1. Is there any relationship between the Gram-type of an organism and it’s antim
ID: 203402 • Letter: 1
Question
1. Is there any relationship between the Gram-type of an organism and it’s antimicrobial suceptibility? 2. What effect might shaking the cultures have had on the conjugation efficiency? Why? 3. What makes a conjugation experiment more quantitative? 1. Is there any relationship between the Gram-type of an organism and it’s antimicrobial suceptibility? 2. What effect might shaking the cultures have had on the conjugation efficiency? Why? 3. What makes a conjugation experiment more quantitative? 2. What effect might shaking the cultures have had on the conjugation efficiency? Why? 3. What makes a conjugation experiment more quantitative?Explanation / Answer
ANSWER:
1) A Gram positive organism holds onto the primary stain and seems a purple-blue color, while a Gram negative organism holds the second stain and seems pink. A bacterium’s ability to carry onto a stain relies on the structure of their plasma membrane.

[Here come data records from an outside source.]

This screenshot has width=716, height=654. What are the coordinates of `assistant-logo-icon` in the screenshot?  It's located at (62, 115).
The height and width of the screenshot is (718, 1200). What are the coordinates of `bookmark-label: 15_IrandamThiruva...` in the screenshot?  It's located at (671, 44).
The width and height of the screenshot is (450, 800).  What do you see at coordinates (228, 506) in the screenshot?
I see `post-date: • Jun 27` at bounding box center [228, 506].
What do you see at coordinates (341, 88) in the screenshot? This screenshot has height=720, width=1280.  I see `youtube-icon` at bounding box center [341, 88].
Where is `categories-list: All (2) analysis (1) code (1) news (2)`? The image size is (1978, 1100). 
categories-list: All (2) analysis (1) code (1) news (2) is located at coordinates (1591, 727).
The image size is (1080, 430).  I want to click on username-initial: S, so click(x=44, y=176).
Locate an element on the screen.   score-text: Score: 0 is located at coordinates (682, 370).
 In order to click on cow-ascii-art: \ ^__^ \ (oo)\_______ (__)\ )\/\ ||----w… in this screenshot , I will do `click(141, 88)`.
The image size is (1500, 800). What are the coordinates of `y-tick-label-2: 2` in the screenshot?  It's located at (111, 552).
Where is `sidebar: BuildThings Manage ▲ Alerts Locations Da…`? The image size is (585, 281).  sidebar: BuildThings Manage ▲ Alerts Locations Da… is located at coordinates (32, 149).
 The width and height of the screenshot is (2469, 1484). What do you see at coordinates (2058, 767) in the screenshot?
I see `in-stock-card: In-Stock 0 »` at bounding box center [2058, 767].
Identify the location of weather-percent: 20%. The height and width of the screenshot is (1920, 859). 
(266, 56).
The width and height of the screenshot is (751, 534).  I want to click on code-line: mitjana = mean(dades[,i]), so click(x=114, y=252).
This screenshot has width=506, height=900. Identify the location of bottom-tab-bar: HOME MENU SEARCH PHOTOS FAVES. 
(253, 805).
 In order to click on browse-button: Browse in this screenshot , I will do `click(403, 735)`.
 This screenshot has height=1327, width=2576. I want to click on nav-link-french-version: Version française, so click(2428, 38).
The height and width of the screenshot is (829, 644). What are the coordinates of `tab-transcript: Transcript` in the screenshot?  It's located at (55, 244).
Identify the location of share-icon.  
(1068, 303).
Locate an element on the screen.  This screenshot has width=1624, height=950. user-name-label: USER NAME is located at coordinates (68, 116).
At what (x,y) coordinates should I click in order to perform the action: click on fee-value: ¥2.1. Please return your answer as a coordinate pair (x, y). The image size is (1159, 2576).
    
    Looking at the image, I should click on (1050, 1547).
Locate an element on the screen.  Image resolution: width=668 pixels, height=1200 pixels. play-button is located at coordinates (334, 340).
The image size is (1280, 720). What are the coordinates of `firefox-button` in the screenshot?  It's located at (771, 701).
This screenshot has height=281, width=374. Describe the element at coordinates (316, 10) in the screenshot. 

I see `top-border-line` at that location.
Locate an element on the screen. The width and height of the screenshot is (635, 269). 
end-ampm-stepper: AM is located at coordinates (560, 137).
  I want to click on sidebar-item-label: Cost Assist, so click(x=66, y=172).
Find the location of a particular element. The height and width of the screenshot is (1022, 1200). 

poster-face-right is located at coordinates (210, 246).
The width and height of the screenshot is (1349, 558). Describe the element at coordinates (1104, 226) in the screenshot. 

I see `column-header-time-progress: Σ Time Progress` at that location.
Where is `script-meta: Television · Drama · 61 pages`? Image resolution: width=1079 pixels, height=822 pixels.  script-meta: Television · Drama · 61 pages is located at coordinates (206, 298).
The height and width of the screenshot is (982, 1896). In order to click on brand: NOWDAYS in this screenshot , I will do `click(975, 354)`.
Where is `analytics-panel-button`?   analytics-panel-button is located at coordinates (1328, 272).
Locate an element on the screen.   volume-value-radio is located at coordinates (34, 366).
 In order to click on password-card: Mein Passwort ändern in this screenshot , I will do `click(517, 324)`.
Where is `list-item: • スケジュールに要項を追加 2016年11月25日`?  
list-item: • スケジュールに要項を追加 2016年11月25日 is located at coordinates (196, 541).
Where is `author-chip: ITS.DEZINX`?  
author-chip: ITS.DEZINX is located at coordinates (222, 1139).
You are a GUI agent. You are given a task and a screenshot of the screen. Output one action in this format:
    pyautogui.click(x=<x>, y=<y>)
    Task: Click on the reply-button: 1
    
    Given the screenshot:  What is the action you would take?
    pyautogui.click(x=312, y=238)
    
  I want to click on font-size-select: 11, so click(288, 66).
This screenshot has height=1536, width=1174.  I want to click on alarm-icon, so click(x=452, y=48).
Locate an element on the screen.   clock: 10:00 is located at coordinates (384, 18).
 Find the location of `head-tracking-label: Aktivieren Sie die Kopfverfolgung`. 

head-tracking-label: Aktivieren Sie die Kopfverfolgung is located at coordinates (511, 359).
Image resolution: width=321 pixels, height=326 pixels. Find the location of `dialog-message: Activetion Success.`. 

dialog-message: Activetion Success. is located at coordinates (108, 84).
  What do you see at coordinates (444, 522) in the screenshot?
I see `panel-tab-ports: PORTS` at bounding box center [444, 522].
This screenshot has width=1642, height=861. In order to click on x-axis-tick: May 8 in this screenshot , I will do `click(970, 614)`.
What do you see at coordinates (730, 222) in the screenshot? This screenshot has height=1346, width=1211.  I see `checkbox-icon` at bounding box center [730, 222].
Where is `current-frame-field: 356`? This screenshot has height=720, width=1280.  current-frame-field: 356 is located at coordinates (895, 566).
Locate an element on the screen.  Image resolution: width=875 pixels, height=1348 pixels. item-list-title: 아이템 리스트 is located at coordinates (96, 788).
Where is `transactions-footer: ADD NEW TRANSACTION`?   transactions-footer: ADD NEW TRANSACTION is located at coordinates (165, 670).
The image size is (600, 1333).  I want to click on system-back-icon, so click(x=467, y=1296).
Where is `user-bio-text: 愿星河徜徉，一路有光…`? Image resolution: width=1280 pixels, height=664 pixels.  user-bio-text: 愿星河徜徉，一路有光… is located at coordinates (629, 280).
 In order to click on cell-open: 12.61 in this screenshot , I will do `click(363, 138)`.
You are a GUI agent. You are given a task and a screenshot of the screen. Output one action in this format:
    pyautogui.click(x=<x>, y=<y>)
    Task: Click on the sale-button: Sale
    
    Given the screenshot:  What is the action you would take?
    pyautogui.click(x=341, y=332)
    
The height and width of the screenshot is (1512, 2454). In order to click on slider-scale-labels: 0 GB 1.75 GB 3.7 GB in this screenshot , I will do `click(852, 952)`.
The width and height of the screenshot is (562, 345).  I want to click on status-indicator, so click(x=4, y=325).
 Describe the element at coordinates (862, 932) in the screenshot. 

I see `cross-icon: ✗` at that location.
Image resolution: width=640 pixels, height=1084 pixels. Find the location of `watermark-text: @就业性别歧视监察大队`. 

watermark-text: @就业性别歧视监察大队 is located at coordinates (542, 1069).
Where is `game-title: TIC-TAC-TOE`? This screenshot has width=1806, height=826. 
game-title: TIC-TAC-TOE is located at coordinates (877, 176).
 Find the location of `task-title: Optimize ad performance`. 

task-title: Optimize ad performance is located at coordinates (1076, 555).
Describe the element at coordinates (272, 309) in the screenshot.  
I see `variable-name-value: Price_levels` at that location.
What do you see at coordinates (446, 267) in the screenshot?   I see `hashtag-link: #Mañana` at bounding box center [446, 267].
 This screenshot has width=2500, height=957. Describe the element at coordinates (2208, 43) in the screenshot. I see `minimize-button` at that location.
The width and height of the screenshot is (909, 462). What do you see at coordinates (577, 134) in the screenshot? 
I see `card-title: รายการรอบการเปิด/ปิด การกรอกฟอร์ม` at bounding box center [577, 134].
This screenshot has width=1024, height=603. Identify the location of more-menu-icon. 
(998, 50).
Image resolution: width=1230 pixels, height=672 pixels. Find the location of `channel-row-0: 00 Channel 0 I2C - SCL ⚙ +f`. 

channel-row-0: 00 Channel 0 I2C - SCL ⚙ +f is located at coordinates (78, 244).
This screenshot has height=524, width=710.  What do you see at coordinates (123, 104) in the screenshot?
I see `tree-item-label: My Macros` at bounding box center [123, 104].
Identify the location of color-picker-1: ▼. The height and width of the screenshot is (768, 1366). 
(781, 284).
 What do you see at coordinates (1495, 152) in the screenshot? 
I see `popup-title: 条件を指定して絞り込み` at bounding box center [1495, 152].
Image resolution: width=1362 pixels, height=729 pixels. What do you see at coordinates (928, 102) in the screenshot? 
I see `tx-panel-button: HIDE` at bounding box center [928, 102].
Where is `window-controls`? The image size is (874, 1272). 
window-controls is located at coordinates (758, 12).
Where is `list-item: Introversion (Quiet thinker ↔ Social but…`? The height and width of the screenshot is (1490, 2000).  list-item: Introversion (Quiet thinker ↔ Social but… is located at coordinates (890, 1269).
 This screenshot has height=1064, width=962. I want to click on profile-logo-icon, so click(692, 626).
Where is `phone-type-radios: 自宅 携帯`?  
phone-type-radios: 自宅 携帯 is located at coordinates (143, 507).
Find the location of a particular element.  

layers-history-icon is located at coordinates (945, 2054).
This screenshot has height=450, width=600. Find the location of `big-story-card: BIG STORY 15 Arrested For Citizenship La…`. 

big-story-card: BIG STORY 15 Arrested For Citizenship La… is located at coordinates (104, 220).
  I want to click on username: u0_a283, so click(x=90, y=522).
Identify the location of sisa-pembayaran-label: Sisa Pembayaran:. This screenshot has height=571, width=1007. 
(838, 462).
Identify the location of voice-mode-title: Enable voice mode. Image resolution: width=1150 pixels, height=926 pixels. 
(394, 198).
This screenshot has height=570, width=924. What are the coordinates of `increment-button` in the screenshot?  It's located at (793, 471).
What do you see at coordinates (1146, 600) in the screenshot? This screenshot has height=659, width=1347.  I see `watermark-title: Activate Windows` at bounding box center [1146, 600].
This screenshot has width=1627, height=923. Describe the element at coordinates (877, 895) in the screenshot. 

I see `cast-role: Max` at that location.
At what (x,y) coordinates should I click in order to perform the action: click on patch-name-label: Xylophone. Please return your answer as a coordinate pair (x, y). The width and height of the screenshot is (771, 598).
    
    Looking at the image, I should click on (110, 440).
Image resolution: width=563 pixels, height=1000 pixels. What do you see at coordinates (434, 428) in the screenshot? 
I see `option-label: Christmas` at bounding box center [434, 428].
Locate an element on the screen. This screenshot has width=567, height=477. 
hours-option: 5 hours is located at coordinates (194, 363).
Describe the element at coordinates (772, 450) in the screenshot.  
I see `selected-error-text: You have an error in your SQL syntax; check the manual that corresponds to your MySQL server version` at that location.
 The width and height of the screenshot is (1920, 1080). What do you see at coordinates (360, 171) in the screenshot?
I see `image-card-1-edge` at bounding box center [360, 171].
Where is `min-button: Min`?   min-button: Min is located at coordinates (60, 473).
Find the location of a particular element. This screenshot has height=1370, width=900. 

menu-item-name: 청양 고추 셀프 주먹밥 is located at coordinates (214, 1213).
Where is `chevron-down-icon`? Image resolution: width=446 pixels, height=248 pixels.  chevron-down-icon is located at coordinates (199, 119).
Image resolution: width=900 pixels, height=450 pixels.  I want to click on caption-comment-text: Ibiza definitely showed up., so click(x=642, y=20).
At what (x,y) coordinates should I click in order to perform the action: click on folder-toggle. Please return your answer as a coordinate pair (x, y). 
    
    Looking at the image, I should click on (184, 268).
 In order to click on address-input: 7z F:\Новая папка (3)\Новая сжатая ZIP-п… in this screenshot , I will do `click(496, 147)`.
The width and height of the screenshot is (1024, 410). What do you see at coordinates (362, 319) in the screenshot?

2) Gene transfer that spreads antibiotic resistance among microorganism. though conjugation ordinarily happens in surface-associated growth (e.g., biofilms), it's been historically studied in well-mixed liquid cultures lacking spatial structure
Spatial structure suppresses conjugation in surface-associated growth as a result of robust genetic drift ends up inspatial isolation of donor and recipient cells, limiting conjugation to rare boundaries between donor and recipient strains.
3) Bacterial biofilms makes conjugation experiment additional quantitative victimization machine-driven confocal optical device scanning research followed by three-dimensional analysis of cellular biovolumes unconcealed conjugation rates one,000-fold beyond those determined by classical plating techniques.